Insgesamt findet es Norbert Geier unfair, dass angesichts der nicht unerheblichen Zahl von "Grenzüberschreitungen" sein Parteifreund und Bürgermeisterkollege Berthold Albert nun so allein im Fokus der Kritik steht.
Doch eines ist wohl allen Beteiligten klar: Sollte nicht bald Lichts in Dunkel dieser mutmaßlichen Schwarzbau-Affäre rund um Berthold Albert gelangen, wird es in der Stadtpolitik zunehmend ungemütlicher. Schon länger ist vor allem das Verhältnis von CSU und SPD mit der "regierenden" Wählergemeinschaft angekratzt.

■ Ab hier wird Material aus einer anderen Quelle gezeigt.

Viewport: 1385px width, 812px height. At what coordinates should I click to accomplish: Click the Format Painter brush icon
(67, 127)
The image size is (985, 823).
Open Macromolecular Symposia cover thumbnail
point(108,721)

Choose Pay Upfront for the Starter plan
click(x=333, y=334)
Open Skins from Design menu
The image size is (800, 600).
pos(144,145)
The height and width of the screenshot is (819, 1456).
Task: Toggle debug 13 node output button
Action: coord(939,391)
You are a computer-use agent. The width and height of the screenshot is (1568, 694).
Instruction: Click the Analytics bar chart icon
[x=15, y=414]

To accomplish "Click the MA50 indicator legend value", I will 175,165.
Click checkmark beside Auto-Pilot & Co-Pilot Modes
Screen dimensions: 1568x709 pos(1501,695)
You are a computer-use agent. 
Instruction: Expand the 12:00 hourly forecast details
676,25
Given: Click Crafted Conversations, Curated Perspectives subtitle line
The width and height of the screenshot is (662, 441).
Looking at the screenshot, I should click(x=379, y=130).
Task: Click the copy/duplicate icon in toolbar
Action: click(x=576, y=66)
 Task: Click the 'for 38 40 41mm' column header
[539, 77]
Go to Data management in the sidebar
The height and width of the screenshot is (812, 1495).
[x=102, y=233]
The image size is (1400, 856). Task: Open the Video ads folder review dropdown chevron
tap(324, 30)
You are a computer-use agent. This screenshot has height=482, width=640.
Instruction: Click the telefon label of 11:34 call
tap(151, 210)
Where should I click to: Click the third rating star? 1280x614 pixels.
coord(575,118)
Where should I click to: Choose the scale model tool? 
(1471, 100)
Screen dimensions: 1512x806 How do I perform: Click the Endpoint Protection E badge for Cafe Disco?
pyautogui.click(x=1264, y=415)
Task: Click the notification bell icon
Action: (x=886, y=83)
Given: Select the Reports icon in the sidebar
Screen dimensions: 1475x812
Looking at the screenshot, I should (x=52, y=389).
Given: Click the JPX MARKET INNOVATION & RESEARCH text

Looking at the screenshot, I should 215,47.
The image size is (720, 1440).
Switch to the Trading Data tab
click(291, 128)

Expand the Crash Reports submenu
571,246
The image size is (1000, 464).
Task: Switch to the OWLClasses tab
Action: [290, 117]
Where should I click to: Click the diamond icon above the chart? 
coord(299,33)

Was eben daran liegt, dass Geier sein Bürgermeisteramt beim Wechsel von der CSU in die WG mitgenommen und nicht für eine andere Fraktion geräumt hat. Jetzt aber droht das Klima am Ratstisch mehr und mehr vergiftet zu werden, wenn nicht ein reinigendes Gewitter kommt.
Laut Albert gibt es mündliche Zusagen
Kurz vor Fertigstellung dieses Beitrags hat sich Berthold Albert am Sonntag telefonisch bei der Redaktion gemeldet, die eine Stellungnahme erbeten hatte. Er bleibe dabei, von Schwarzbau könne überhaupt nicht die Rede sein, nicht mal im Ansatz, wehrt sich der Lokalpolitiker. Er spricht von geringfügigen Eingriffen auf den benachbarten städtischen Grund und davon, dass die Stadt davon in Kenntnis gesetzt worden sei: "Wir hatten mehrere Gespräche mit der Verwaltung und auch mit dem Bürgermeister. Und es gab mündliche Zusagen", versichert Albert, räumt aber ein, dass ihm keine schriftliche Abmachung vorliege. Der Dritte Bürgermeister bot der Redaktion ein ausführliches Gespräch in der nahen Zukunft an.
Bürgermeister Günther Werner war im Zuge dieser Recherchen nicht zu erreichen. Im Briefkasten von Werner lag dieser Tage aber ein weiteres Schreiben von Christian Schneider. Ein persönliches, in dem dieser endlich Aufklärung fordert.
Eigentlich müsste die Untere Naturschutzbehörde am LRA tätig werden.